Невероятно. Джин согласилась. Правда, ей пришлось сказать, что, кроме меня, в турне едут еще три-четыре человека, но родители не возражали. И произнесли одну обнадеживающую фразу: «И потом, там ведь и он будет…». Он — должно быть, это я. Полный абсурд. Впервые родители девочки думают, что рядом со мной она в безопасности. Короче, хоть для чего-то пригодилась мне эта воронка. Джин в безопасности… Да, в моих объятиях! Мечта, да и только. Билет в самолет бизнес-класса. Таиланд, Вьетнам и Малайзия. Все оплачено, все организовано. Иногда добрые дела приносят пользу. Даже в таком безразличном и несправедливом мире, как наш. Иногда. Когда тебе встречается честный и смелый человек. Как Романи. Самые лучшие билеты. Лучшие бунгало. Самые красивые пляжи. Солнце, море и контракт, который ждет нашего возвращения, чтобы мы сказали «да» или «нет». И свобода. Свобода каждую минуту: ты можешь согласиться, если хочешь, или нет, без всяких обязательств, без: «стол накрыт», без: «надо сделать», без неожиданных звонков, без проблем, без риска встретить того, кого ты видеть не хочешь. Мы поднимаемся в самолет свободные и безмятежные.

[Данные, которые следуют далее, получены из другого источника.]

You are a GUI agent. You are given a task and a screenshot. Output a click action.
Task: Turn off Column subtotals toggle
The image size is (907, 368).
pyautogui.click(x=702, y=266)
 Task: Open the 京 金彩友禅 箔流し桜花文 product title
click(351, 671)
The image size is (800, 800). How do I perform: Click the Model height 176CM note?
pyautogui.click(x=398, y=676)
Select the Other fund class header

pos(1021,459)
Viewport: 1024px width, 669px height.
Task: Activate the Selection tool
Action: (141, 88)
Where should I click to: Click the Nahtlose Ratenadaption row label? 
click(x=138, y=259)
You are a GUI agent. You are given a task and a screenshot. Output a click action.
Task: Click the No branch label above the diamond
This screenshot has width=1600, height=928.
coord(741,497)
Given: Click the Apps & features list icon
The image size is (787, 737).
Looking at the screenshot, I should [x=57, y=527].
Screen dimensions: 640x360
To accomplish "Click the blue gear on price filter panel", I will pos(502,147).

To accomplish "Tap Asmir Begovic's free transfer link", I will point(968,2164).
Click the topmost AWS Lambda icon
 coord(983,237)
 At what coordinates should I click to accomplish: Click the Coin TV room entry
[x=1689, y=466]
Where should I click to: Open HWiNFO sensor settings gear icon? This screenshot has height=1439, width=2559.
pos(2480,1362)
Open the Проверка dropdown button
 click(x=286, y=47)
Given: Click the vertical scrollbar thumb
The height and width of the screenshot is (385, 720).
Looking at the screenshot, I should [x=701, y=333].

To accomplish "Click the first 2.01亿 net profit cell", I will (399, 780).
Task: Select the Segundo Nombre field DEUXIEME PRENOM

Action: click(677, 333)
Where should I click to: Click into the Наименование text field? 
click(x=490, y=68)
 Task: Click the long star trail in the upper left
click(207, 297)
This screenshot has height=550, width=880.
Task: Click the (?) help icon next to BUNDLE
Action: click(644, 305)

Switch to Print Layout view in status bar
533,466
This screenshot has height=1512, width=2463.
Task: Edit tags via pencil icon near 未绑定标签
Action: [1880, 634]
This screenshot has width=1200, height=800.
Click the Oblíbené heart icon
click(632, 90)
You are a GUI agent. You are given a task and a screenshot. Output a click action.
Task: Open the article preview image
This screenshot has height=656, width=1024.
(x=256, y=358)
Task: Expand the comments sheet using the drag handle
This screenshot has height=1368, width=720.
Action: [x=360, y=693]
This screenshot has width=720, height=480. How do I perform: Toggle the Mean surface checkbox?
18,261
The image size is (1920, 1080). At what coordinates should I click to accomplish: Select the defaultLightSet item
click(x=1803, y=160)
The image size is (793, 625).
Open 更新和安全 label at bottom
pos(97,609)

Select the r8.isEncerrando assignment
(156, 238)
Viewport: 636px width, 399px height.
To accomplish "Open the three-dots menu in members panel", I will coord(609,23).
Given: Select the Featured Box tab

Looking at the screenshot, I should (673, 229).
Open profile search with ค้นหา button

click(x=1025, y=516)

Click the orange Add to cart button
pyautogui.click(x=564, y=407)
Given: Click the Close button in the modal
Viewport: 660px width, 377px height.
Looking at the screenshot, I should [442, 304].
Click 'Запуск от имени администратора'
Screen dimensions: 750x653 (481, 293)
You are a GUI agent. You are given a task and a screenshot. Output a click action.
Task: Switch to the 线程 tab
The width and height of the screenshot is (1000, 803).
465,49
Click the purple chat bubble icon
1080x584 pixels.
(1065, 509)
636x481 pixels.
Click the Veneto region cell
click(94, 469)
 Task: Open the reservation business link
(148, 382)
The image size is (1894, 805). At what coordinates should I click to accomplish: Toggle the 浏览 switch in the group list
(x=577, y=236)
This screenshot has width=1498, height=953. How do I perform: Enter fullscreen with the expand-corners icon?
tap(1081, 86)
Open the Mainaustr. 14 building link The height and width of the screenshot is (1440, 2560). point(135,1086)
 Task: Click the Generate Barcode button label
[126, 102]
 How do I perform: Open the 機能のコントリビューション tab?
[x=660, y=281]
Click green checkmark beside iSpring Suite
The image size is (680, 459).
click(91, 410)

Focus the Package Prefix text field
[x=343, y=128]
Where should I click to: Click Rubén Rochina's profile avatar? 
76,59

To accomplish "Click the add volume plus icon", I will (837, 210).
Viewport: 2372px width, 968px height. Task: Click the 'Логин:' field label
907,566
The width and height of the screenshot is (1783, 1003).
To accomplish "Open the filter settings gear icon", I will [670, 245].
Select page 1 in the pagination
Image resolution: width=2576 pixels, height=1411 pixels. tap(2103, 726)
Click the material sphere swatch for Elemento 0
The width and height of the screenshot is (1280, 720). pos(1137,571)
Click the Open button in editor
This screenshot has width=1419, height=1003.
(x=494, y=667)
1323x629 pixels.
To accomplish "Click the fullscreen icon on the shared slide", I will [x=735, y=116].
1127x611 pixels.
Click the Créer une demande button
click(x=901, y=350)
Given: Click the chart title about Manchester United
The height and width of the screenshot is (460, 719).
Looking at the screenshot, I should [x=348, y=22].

Впрочем, не совсем, что касается меня, я не совсем безмятежен. Оглядываюсь вокруг. Что за чушь. Нет, этого не может быть. Ева, стюардесса, никак не может работать на тайландских линиях. Девушка с миндалевидными глазами, со слегка смуглой кожей, в безукоризненной униформе, указывает нам наши места. Я ей улыбаюсь. Она очень любезна. И к тому же хорошенькая. Предлагает нам что-нибудь выпить. Когда она удаляется, я получаю толчок локтем.
— Ай!
— Я хочу, чтобы ты не очень-то любезничал со стюардессами.
— Да я никогда с ними и не любезничал.
— Покажи-ка глаза…
Я, смеясь, надеваю очки.
— Здесь слишком яркий свет!
Она пытается сорвать с меня очки.
— Нет, серьезно, я хочу знать… у тебя была история с какой-нибудь стюардессой?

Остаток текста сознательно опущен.